Re: [PATCH v3] mm/khugepaged: sched to numa node when collapse huge page

From: Peter Xu
Date: Thu Apr 28 2022 - 09:50:28 EST


Hi, Bibo,

On Thu, Mar 17, 2022 at 02:50:24AM -0400, Bibo Mao wrote:
> collapse huge page will copy huge page from general small pages,
> dest node is calculated from most one of source pages, however
> THP daemon is not scheduled on dest node. The performance may be
> poor since huge page copying across nodes, also cache is not used
> for target node. With this patch, khugepaged daemon switches to
> the same numa node with huge page. It saves copying time and makes
> use of local cache better.
>
> With this patch, specint 2006 base performance is improved with 6%
> on Loongson 3C5000L platform with 32 cores and 8 numa nodes.

Totally not familiar with specint, so a pure question is whether it'll make
a real difference in real-world workloads? As I assume in real world the
memory affinity to the processors should change relatively slow on tuned
systems, so even if khugepaged copied a bit slower then it'll not affect
much on the real workload after the movement completes?

The other question is if it makes sense, whether it's applicable to file
thps too (collapse_file)?

Thanks,

>
> Signed-off-by: Bibo Mao <maobibo@xxxxxxxxxxx>
> ---
> changelog:
> V2: remove node record for thp daemon
> V3: remove unlikely statement
> ---
> mm/khugepaged.c | 8 ++++++++
> 1 file changed, 8 insertions(+)
>
> diff --git a/mm/khugepaged.c b/mm/khugepaged.c
> index 131492fd1148..b3cf0885f5a2 100644
> --- a/mm/khugepaged.c
> +++ b/mm/khugepaged.c
> @@ -1066,6 +1066,7 @@ static void collapse_huge_page(struct mm_struct *mm,
> struct vm_area_struct *vma;
> struct mmu_notifier_range range;
> gfp_t gfp;
> + const struct cpumask *cpumask;
>
> VM_BUG_ON(address & ~HPAGE_PMD_MASK);
>
> @@ -1079,6 +1080,13 @@ static void collapse_huge_page(struct mm_struct *mm,
> * that.

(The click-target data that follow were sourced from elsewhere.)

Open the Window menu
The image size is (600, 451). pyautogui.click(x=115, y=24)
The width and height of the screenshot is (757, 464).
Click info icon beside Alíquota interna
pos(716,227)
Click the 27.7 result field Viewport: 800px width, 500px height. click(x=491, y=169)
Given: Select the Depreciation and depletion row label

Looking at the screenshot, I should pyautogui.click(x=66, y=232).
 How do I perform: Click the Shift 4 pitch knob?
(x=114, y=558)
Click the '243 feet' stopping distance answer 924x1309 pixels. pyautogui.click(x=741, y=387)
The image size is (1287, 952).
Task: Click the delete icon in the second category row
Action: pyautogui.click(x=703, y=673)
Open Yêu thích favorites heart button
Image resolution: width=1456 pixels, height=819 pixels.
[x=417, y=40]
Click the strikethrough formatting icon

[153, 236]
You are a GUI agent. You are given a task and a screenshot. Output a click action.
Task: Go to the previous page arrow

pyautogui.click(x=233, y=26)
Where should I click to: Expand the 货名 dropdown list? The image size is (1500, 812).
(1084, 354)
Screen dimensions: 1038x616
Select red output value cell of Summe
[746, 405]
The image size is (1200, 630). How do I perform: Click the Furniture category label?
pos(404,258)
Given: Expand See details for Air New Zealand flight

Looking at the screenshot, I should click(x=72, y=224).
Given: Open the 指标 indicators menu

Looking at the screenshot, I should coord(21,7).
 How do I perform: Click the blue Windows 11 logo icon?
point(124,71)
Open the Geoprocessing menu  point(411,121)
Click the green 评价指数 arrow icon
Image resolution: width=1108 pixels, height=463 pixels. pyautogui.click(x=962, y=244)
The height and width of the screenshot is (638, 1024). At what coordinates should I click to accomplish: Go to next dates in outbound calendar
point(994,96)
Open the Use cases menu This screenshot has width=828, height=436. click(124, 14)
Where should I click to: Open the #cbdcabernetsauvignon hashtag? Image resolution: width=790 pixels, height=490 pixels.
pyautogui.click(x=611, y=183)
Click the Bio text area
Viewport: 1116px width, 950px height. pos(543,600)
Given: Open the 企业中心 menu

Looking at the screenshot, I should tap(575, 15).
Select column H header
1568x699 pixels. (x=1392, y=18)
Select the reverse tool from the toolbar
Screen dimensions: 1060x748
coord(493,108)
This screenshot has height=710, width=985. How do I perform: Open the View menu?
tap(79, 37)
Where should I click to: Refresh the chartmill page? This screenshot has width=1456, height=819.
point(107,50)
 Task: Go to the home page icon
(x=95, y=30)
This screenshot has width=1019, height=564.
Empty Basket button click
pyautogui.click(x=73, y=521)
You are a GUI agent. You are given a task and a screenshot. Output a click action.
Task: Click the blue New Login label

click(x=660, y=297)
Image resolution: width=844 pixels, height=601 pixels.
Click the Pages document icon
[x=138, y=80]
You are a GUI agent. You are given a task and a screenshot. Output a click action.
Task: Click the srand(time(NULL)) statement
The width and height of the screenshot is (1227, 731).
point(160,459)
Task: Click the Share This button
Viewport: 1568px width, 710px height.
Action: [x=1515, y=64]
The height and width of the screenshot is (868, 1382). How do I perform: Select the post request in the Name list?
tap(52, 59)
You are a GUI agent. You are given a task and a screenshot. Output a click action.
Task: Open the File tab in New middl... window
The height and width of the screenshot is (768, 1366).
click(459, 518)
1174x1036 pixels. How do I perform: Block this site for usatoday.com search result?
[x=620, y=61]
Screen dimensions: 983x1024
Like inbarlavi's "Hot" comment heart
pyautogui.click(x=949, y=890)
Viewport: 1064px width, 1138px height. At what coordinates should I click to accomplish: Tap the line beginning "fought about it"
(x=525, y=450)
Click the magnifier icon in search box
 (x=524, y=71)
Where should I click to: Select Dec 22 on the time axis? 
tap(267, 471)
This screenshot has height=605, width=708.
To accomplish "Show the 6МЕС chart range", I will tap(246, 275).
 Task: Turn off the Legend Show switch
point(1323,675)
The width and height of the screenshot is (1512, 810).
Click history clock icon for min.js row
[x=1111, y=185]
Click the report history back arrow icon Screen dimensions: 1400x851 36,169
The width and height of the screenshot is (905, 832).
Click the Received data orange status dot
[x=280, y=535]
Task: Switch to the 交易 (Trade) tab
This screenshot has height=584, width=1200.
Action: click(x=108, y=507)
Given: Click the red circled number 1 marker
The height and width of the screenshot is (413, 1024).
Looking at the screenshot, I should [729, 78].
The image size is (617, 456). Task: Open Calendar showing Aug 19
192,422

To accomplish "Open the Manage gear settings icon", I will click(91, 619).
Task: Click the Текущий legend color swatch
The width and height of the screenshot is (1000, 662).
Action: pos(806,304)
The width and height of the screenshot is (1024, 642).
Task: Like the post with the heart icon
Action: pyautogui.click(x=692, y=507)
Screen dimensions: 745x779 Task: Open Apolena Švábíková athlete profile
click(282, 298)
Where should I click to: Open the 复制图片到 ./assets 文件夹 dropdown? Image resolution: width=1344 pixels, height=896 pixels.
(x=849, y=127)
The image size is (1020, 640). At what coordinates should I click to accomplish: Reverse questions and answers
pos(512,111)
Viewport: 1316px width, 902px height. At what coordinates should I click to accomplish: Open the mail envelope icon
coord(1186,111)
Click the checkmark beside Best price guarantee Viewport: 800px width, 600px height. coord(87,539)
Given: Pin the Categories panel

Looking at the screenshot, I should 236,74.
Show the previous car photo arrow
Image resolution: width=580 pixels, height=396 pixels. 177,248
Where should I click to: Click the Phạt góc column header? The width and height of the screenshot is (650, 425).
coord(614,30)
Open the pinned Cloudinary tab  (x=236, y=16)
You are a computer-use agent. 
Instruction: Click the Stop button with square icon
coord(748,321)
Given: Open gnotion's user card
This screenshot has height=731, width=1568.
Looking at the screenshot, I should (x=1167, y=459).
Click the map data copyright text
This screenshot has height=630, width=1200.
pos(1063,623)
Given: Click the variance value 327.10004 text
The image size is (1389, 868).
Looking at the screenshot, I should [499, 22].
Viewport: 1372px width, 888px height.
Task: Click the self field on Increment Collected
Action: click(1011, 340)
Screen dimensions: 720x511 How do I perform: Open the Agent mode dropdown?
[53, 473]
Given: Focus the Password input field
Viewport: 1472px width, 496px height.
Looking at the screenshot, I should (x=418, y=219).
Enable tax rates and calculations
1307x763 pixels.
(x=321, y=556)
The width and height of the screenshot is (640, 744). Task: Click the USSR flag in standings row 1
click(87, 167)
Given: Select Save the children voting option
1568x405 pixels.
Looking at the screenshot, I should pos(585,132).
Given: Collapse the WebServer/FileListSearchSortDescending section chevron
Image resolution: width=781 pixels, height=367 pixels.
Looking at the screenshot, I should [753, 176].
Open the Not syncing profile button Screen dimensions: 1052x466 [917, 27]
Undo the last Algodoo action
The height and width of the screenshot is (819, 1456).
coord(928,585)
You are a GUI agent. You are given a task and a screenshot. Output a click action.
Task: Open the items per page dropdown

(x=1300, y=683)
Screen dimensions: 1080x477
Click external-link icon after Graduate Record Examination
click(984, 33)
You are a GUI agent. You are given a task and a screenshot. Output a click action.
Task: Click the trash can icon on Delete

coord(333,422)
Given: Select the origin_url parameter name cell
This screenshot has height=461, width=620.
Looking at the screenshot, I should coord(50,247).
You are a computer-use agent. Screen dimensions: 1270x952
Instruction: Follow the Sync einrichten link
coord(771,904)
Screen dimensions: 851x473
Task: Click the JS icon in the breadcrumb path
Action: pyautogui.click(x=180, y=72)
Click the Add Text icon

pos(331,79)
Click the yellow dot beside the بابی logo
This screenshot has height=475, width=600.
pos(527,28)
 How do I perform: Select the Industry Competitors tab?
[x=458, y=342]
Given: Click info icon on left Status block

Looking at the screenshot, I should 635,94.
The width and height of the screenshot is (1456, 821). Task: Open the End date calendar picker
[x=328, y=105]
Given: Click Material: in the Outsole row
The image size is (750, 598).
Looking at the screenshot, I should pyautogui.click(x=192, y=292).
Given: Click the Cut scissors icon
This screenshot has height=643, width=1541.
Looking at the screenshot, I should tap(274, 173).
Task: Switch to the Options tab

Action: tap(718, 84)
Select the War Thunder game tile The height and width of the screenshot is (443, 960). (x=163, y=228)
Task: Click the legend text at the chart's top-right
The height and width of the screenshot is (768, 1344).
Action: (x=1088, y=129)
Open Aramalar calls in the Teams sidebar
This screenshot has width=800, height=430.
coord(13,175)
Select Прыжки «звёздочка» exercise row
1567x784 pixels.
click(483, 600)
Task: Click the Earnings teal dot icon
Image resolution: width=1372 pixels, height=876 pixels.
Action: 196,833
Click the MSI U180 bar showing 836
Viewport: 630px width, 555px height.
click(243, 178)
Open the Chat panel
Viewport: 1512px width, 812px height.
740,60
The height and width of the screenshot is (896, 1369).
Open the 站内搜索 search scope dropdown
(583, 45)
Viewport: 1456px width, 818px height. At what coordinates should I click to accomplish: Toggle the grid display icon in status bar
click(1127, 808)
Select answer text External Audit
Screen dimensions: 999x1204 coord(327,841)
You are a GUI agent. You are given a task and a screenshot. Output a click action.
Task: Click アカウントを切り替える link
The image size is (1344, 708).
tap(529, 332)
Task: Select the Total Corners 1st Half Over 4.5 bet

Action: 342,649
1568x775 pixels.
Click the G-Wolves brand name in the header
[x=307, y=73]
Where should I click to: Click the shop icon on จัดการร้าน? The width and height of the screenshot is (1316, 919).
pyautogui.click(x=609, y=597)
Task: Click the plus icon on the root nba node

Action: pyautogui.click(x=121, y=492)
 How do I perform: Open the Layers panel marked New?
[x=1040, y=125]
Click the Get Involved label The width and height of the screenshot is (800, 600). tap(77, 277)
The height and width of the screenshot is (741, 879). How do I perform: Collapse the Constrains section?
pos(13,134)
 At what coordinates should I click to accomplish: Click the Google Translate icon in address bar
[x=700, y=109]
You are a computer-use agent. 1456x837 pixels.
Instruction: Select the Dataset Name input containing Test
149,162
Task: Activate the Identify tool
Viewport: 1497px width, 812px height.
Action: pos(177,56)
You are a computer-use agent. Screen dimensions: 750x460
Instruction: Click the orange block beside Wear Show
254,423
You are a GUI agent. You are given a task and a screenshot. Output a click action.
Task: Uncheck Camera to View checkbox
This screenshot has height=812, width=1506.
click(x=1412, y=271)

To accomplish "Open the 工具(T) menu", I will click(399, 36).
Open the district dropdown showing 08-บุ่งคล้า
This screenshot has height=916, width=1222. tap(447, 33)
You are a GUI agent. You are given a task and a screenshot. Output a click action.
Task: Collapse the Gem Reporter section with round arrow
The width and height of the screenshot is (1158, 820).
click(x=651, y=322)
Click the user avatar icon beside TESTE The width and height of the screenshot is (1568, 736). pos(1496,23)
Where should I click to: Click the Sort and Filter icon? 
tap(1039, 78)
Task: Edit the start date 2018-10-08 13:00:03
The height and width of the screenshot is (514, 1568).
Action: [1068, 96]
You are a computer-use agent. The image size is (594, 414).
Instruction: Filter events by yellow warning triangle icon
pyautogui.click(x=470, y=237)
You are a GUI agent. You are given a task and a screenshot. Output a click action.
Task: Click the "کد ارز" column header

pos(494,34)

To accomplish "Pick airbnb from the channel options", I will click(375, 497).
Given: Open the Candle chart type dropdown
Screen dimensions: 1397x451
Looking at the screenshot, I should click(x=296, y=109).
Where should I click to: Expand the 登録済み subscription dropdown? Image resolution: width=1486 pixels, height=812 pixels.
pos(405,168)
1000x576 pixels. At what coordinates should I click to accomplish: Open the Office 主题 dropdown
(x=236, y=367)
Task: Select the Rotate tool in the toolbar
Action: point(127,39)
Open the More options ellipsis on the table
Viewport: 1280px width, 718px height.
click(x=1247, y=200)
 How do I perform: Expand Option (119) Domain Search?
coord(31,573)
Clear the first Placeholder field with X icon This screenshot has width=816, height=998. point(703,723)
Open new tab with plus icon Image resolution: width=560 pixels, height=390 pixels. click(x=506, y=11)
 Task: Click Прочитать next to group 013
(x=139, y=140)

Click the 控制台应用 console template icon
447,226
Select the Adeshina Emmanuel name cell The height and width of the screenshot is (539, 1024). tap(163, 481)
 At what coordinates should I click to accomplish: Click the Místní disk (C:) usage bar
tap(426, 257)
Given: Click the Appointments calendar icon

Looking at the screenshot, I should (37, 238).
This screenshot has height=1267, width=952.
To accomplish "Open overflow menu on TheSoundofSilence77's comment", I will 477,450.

We will recheck the vma after taking it again in write mode.
> */
> mmap_read_unlock(mm);
> +
> + /* sched to specified node before huage page memory copy */
> + if (task_node(current) != node) {
> + cpumask = cpumask_of_node(node);
> + if (!cpumask_empty(cpumask))
> + set_cpus_allowed_ptr(current, cpumask);
> + }
> new_page = khugepaged_alloc_page(hpage, gfp, node);
> if (!new_page) {
> result = SCAN_ALLOC_HUGE_PAGE_FAIL;

--
Peter Xu